- _What you should do_: Your reply should be made up of every line in the records below that holds the string "Identify".
-- Listed entries follows --
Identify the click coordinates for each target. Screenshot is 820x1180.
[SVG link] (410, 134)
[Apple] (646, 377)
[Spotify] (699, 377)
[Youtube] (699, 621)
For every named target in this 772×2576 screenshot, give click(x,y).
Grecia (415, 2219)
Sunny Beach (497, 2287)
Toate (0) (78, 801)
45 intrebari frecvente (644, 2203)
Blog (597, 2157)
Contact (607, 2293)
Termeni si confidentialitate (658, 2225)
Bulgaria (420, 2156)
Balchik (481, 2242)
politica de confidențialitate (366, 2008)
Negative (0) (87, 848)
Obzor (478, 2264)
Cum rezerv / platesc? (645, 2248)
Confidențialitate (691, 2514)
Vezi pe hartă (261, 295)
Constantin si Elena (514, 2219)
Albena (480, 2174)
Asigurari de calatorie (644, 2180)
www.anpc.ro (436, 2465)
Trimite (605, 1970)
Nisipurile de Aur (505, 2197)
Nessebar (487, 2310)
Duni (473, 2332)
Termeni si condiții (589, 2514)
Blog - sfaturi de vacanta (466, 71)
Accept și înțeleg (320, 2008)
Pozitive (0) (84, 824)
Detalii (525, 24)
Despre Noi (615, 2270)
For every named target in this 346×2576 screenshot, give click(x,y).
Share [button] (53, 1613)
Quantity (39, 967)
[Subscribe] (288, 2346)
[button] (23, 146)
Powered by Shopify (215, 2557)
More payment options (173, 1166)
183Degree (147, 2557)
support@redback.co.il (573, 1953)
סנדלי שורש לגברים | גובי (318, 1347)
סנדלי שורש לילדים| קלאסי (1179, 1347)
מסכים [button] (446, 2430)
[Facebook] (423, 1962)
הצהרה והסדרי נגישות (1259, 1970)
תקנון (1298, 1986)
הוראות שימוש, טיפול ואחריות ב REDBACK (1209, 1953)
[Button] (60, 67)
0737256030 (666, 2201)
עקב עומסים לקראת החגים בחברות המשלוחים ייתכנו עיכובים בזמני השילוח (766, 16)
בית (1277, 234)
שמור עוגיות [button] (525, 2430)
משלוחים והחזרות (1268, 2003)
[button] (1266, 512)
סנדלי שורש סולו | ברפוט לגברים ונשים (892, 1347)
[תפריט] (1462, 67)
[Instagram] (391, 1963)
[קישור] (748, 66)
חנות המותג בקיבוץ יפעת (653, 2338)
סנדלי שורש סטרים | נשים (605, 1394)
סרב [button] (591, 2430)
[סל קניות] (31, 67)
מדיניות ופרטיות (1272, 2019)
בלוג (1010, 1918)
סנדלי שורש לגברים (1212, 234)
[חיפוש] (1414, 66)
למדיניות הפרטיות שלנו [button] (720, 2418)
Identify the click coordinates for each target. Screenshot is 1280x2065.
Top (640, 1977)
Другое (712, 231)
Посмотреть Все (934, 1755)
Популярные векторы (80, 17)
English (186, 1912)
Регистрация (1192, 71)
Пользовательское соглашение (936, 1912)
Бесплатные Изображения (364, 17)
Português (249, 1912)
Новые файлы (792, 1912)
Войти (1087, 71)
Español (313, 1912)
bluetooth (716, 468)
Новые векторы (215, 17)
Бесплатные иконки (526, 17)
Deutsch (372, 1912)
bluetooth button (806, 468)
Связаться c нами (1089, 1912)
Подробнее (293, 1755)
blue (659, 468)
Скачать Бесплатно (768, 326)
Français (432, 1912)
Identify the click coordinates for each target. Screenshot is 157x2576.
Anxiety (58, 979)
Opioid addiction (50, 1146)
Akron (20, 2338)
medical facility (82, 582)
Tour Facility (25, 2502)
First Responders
-- Listed entries concluded --
- _Result_:
Identify the click coordinates for each target. Screenshot is 820x1180.
Identify the click coordinates for each target. Screenshot is 1280x2065.
Identify the click coordinates for each target. Screenshot is 157x2576.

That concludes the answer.